The type IV pilus assembly ATPase PilB functions as a signaling protein to regulate exopolysaccharide production in Myxococcus xanthus.

Myxococcus xanthus possesses a form of surface motility powered by the retraction of the type IV pilus (T4P). Additionally, exopolysaccharide (EPS), the major constituent of bacterial biofilms, is required for this T4P-mediated motility in M. xanthus as the putative trigger of T4P retraction.
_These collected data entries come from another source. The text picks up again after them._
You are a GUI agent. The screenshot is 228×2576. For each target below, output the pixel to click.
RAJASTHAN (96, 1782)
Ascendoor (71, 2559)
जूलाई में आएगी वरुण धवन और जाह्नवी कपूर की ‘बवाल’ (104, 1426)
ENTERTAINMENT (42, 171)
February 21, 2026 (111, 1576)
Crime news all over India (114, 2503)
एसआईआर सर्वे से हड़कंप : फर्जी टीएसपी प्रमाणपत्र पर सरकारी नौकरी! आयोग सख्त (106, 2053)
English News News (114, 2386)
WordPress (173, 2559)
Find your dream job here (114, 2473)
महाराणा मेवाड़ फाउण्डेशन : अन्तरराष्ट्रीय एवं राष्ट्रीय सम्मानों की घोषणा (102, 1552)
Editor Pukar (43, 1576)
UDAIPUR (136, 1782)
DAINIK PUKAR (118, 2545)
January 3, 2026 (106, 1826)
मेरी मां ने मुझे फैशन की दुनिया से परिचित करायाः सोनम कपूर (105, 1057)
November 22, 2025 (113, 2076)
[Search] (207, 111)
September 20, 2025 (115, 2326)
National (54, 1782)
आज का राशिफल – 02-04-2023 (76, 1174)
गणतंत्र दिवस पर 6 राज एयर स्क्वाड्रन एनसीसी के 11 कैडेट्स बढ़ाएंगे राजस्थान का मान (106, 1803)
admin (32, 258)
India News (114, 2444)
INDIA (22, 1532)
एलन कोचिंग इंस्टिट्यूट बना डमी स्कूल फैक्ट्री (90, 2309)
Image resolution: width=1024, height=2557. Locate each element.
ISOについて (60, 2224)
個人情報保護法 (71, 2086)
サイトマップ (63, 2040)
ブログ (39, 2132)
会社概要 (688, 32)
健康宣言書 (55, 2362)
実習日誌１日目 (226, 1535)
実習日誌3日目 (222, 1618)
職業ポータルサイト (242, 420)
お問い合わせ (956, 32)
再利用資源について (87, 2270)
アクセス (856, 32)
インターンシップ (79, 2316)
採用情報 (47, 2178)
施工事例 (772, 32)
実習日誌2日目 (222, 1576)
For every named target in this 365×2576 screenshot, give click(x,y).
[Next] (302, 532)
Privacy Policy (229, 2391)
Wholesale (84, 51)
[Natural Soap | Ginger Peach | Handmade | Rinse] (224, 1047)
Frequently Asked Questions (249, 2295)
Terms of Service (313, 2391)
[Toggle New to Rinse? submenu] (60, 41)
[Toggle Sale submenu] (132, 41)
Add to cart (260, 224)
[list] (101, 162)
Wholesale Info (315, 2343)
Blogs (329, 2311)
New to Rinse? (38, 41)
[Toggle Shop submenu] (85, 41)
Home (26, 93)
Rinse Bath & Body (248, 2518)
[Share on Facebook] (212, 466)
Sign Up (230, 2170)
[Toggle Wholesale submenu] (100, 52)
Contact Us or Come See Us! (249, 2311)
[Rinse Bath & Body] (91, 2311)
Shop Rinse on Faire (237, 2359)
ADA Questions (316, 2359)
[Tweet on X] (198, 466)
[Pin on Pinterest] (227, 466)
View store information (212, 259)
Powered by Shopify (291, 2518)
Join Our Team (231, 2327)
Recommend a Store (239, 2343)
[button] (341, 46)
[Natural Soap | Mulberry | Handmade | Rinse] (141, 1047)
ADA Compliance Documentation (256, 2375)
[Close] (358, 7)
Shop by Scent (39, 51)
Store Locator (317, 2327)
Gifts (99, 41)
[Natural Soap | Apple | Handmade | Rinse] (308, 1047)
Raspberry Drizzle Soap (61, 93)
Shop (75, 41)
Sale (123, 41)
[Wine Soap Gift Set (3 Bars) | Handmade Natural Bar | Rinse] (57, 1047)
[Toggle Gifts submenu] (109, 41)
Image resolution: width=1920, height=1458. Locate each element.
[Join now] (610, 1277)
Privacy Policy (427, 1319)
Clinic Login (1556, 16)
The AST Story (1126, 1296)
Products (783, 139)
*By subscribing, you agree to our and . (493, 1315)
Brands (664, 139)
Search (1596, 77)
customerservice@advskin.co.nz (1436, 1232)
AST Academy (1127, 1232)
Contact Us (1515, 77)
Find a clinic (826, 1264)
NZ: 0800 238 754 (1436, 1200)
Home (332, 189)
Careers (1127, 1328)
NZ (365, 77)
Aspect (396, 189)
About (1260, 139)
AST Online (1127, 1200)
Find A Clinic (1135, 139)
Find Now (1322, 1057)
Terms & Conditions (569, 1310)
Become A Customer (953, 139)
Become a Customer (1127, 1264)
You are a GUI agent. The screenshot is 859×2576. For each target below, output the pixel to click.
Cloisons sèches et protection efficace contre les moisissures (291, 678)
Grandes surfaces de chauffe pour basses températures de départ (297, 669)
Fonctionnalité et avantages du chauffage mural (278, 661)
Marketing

The results here demonstrate that the T4P assembly ATPase PilB functions as an intermediary in the EPS regulatory pathway composed of the T4P upstream of the Dif signaling proteins in M. xanthus. A suppressor screen isolated a pilB mutation that restored EPS production to a T4P- mutant. An additional PilB mutant variant, which is deficient in ATP hydrolysis and T4P assembly, supports EPS production without the T4P, indicating PilB can regulate EPS production independently of its function in T4P assembly. Further analysis confirms that PilB functions downstream of the T4P filament but upstream of the Dif proteins. In vitro studies suggest that the nucleotide-free form of PilB assumes the active signaling conformation in EPS regulation. Since M. xanthus PilB possesses conserved motifs with high affinity for c-di-GMP binding, the findings here suggest that c-di-GMP can regulate both motility and biofilm formation through a single effector in this surface-motile bacterium.